It’s Saturday, October 16th, and this is your Morning Wire. Listen to the full podcast:
1) New Details Emerge About Mysterious Havana Syndrome
The Topline: The U.S. intelligence community is reportedly growing confident they know what’s causing Havana syndrome, a mysterious medical ailment that has baffled experts, and left dozens of Americans with debilitating brain injuries.
In 2016, U.S. diplomats in Cuba started reporting strange medical ailments, often after hearing an unbearable ringing sound in their ears. Doctors said the symptoms were similar to those experienced by people with severe brain injuries.
It was initially thought the cases were isolated, but over 200 instances have since been recorded in the last five years by U.S. officials in China, England, Russia, and Washington, D.C., making it clear this is part of a targeted attack against Americans.
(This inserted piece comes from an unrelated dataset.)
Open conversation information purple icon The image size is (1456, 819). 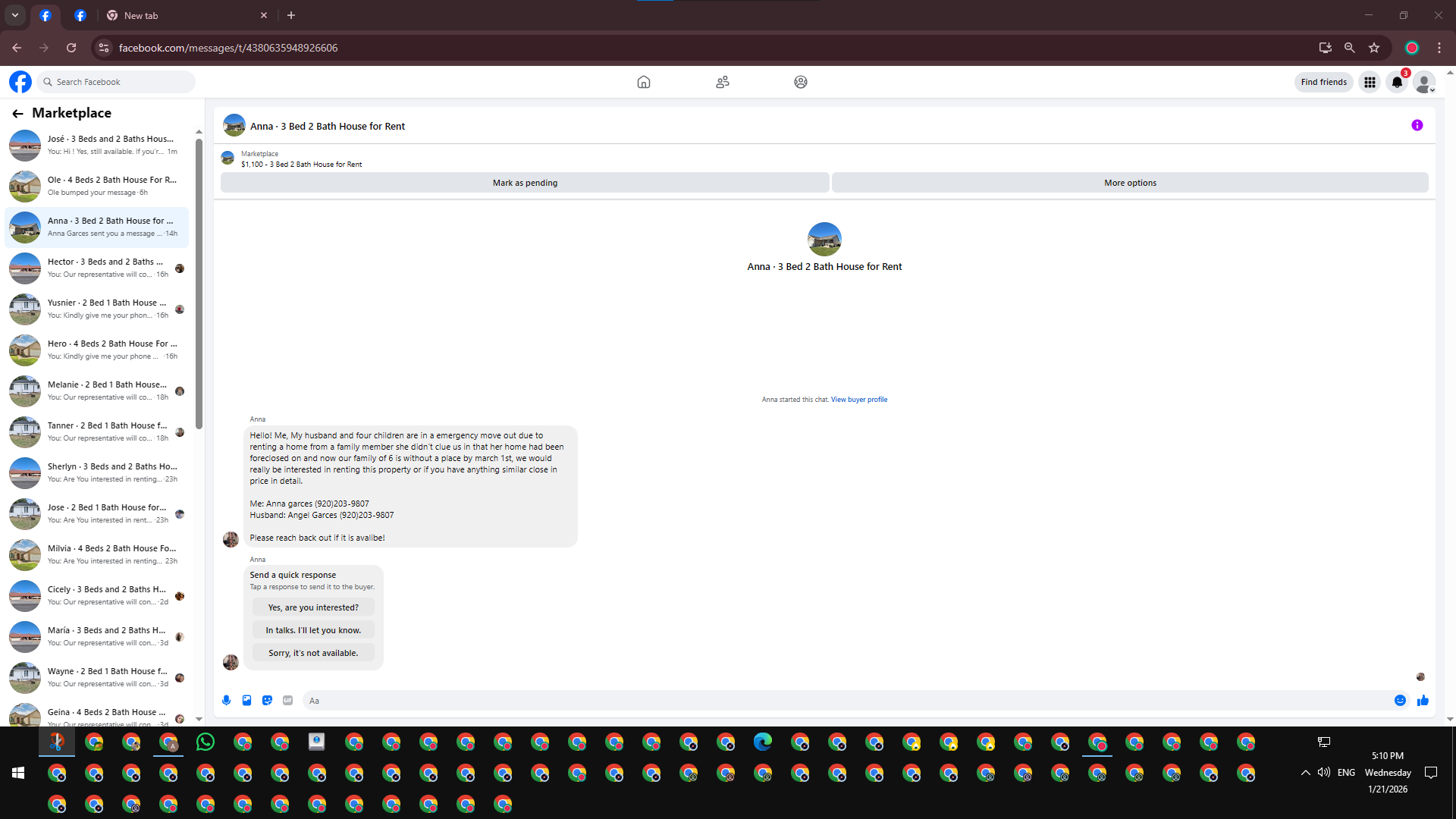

The attacks often occur during or just before important diplomatic events. There were cases reported in Vietnam before Vice President Kamala Harris visited the country and another in Vienna in 2019 ahead of a visit from then-President Donald Trump.
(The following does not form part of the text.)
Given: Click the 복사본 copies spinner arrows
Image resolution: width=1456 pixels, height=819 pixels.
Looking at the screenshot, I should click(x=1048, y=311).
Secretary of State Anthony Blinken is set to go to Bogota, Colombia, next week. Over the last few weeks, over a dozen U.S. officials and their family members have been struck with the ailment, including children of diplomats. Some victims were medevaced out of the country because their cases were so severe.
The State Department and Central Intelligence Agency (CIA) both created investigative task forces and are reportedly confident the illness is caused by directed-energy attacks, more specifically, “directed pulsed radio frequency energy.”
Experts now believe there’s some kind of device shooting concentrated energy waves at officials. The waves are invisible and appear to do permanent damage to the brains of many victims.
Investigators are also increasingly confident Russia is behind the attacks, though they don’t yet have smoking-gun evidence.
One theory about the motive behind the attacks is that they are intended to scare U.S. officials and send a message to the U.S. intelligence community that someone is able to go after them. Some of the victims are reportedly American spies who were believed to be undercover.
Some believe the victims aren’t the target, and the radio waves are potentially technology used to strip information from computers and phones, and the brain injuries are a byproduct of the main objective.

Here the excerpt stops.